Public Art

Amalfi's Has a New, Riveting Mascot

Commissioned by owner Kiauna Floyd, Rosie PDX celebrates the worth of women everywhere.

By Lauren Carlos July 7, 2020

The new, 20 foot-wide mural outside Amalfi's Italian Restaurant on NE 47th and Fremont.

“I’ve got my game face on trying to run this restaurant,” says Kiauna Floyd, owner of Amalfi’s Italian Restaurant on NE Fremont. A business-threatening pandemic coupled with mass protests has Floyd, a Black business owner, mentally and physically exhausted. But for the former collegiate athlete, wife, and mother of two, defeat is not an option.
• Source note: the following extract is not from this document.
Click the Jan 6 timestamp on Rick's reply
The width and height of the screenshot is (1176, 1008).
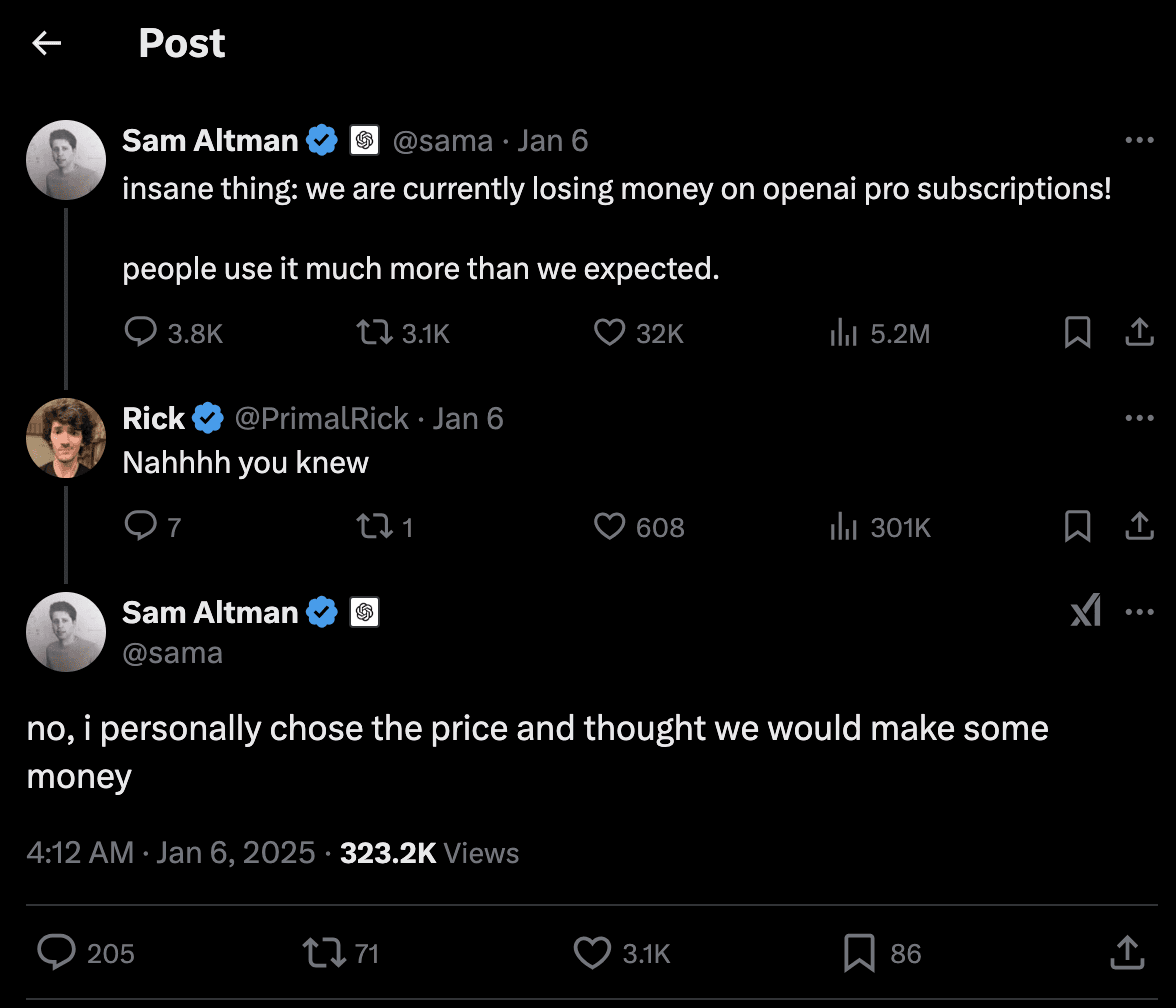pos(468,418)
Floyd took over the family-owned Italian trattoria, which has served Portland for more than six decades, in 2006. As she tries to keep Amalfi’s afloat, Floyd has also been grappling with how to protect and empower her two children at home: “My husband and I have started to talk with them about what’s going on and what they might have to deal with purely because of the color of their skin.”

For her daughter in particular, Floyd strives to set an example of what strength looks like. She’s always been inspired by Rosie the Riveter, the red bandana-wearing, muscle-flexing cultural icon from a WWII-era campaign that recruited women for factory jobs. “I want my daughter to see that Rosie the Riveter is in me, too,” Floyd says. With the challenges she now faces as a woman, a Black business owner, and a mother, Floyd says she feels more connected with Rosie than she ever has before. 

About a month ago, she had a vision. Her inspiration from Rosie became something she wanted to share with not just her daughter but with Portland at large.

“I wanted Rosie the Riveter, I wanted her to have some color, and I wanted her to have some hoops,” Floyd says.

She brought her idea to Heart & Hustle Productions, a Black-owned digital production company based in Portland, which then contracted artist and designer Edmund “Mundo” Holmes to paint the mural on the western exterior wall of Amalfi’s. With a background in cartoon drawing and graffiti, Holmes was eager to take on the project. He saw it as an opportunity to visually represent women and people of color in Portland: “You don’t see women on walls all the time."

That all three parties involved in the project were people of color, as Floyd pointed out, made for a “beautiful, beautiful, beautiful collaboration.” 

Floyd, Holmes, and Heart & Hustle Productions agreed that their reimagined version of Rosie should be energetic, something with “a lot of movement” and colors that pop, as Holmes put it, bringing her to life before you even approach her. In the center of what would become a nearly 20-foot-wide art piece, Rosie’s head towers higher than the restaurant’s door. The process was a lot quicker than Floyd originally anticipated, taking no more than a few weeks from start to finish. It was finished just in time for Multnomah County’s Phase 1 reopening, the first time Amalfi’s would open to the public in months—and, serendipitously, on Juneteenth. (The restaurant is doing takeout, plus outdoor dining and live music on Thursdays, Fridays and Saturdays.)

When you look at the mural, titled “PDX Rosie,” Floyd says she hopes it conveys a multiplicity of meanings. As the caption on Amalfi's Instagram page reads:

“PDX Rosie represents the strength, independence, and worth of women. Given the racial, social, and political climate we find ourselves in, PDX Rosie can symbolize many things to many people. Our intention is that she’s received with love and respect. She serves the community as well as her race. I hope she inspires you as she has inspired me.”